En prenant le contrôle d’un territoire à cheval sur la frontière syro-irakienne et en y proclamant la création d’un califat dirigé par son chef Abou Bakr Al-Baghdadi, désormais «calife Ibrahim», l’EI a remporté un succès dont les membres survivants du mouvement fondé par Oussama ben Laden ont rêvé sans y parvenir, ont fait savoir des experts ce mercredi 27 août.
«Les vétérans (du djihad international) considèrent qu’ils ont passé leur vie à combattre les superpuissances, en s’abstenant de proclamer un califat, et voient des nouveaux venus surgir de nulle part et leur voler le trophée», assure Thomas Hegghammer, du Centre norvégien de recherches sur la défense. «Et pour couronner le tout, l’EI demande à ces anciens de se soumettre à l’autorité d’un jeune et obscur calife».
La conquête par les combattants de l’EI (un mélange de djihadistes expérimentés, de recrues étrangères et de membres de tribus sunnites locales) de la ville de Mossoul leur a permis de mettre la main sur un trésor de guerre en centaines de millions de dollars et sur un arsenal digne d’une armée moderne.
Succès militaires
Célébrée sur les réseaux sociaux, cette victoire est un succès que les chefs d’Al Qaïda se sont gardés de saluer. Et même si la plupart des mouvements djihadistes qui avaient proclamé leur allégeance à Oussama ben Laden ont pour l’instant refusé de se rallier au calife Ibrahim, la poursuite des succès militaires de l’EI en Irak et en Syrie pourrait changer la donne.
«L’Etat islamique a déjà réussi à imposer au monde entier son intitulé, alors qu’il n’est pas un Etat, mais une machine de guerre, et que sa vocation totalitaire menace avant tout les musulmans», assure Jean-Pierre Filiu, professeur à Sciences Po. «Cette ambition sans frontière d’un Etat islamique est particulièrement attractive pour les nomades de la globalisation, ces individus aux identités mal assurées, qui se tournent vers le calife auto-proclamé.»
Matrice historique
«Le chef de cet +Etat islamique+ enchaîne les victoires militaires et semble affoler le monde entier alors que Zawahiri, le successeur de Ben Laden à la tête d’Al-Qaida, déblatère dans le vide, ne suscitant plus d’intérêt au-delà d’un cercle déclinant.
Baghdadi ne s’y est pas trompé, qui ne répond plus aux algarades de Zawahiri, mais les traite par le mépris», ajoute-t-il. «Al Qaïda a vécu comme matrice historique et va céder la place à l’Etat islamique».
Dans une tribune récente l’américaine Rita Katz, fondatrice du SITE Institute, spécialisé dans la surveillance des groupes djihadistes , regrette que «la menace de l’Etat islamique date de plusieurs années et a été largement ignorée.
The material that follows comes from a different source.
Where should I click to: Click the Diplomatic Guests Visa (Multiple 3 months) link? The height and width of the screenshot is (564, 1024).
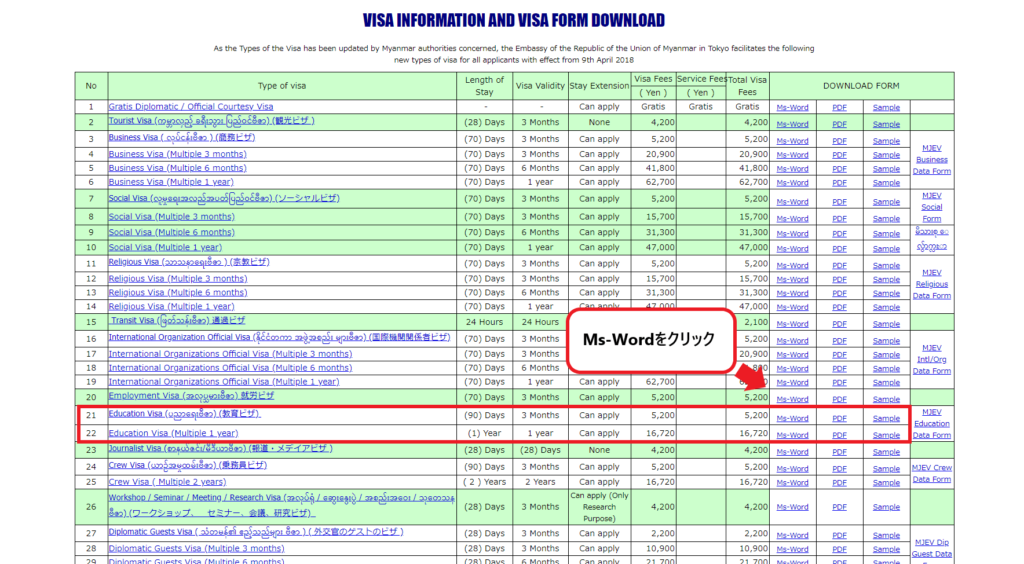[x=196, y=548]
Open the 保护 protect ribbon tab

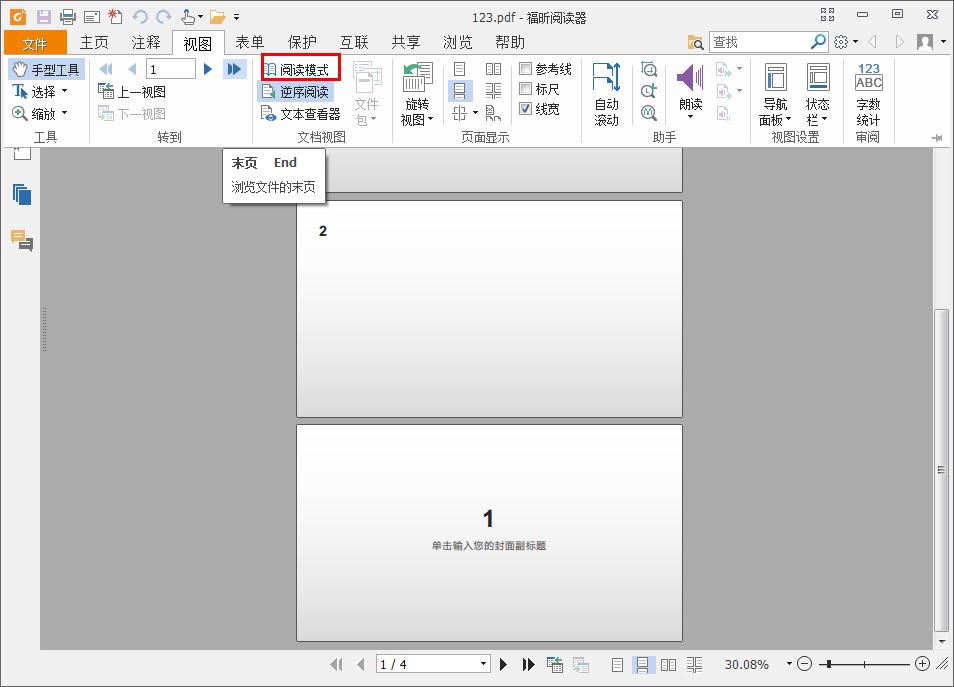(301, 42)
Le groupe en a profité pour se renforcer en combattant en dehors de l’Irak, faisant du conflit en Syrie une machine à recruter et entraîner. Le résultat est là: un groupe assez fort pour défier Al Qaïda, conquérir de vastes territoires, établir un califat et recruter un grand nombre d’occidentaux, tout en jurant de faire flotter son étendard sur la Maison-Blanche».
Actifs sur la Toile
Dès le départ, l’EI a compris l’importance de la propagande et a largement diffusé ses actions, ses succès, ses menaces et sa vision du monde. Lancée sur internet en juin, la campagne «Un milliard de Musulmans soutiennent l’EI» demande aux internautes d’illustrer par des photos leur adhésion aux thèses djihadistes.
Des bannières de l’EI sont ainsi apparues, sur des clichés, sur le pont d’un bateau passant près de la nouvelle Tour de la Liberté, construite à l’emplacement du World Trade Center à New York, devant la Maison-Blanche, à Amsterdam, Bruxelles, devant la tour Eiffel à Paris ou le Colisée à Rome.
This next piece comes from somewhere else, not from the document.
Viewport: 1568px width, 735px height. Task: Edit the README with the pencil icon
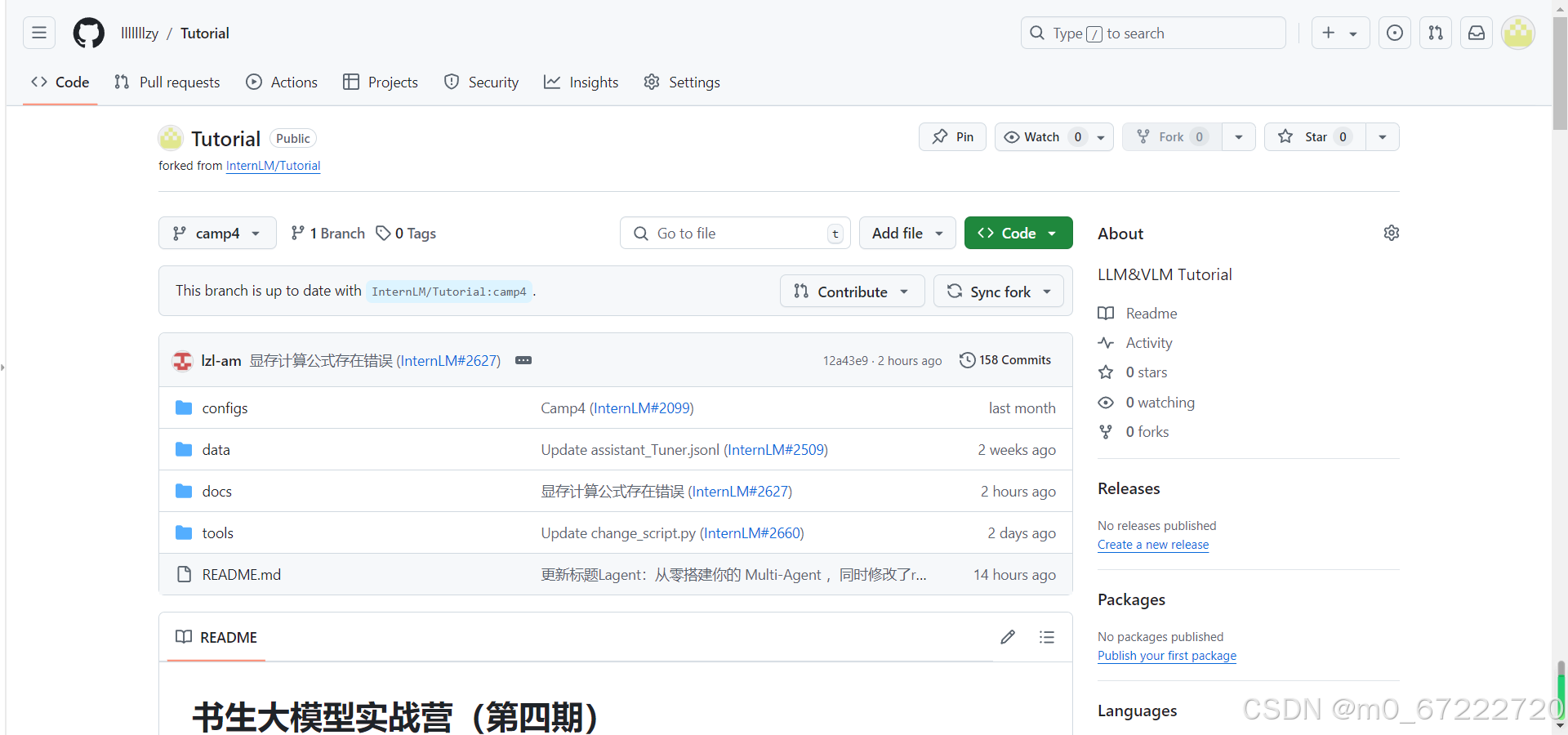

«L’EI a compris qu’il ne convaincra pas la vieille garde l’Al Qaïda» ajoute Thomas Hegghammer. «Mais il a compris qu’il pouvait intéresser les jeunes recrues (…) C’est de loin le plus actif sur l’internet djihadiste au cours de l’année écoulée. Et avec ses succès sur le champ de bataille, il a montré qu’il avait un impact sur le monde réel dont les autres groupes djihadistes ne peuvent que rêver. Les nouvelles recrues, qui sont jeunes, masculines et impatientes, sont attirées par le groupe qui obtient des résultats».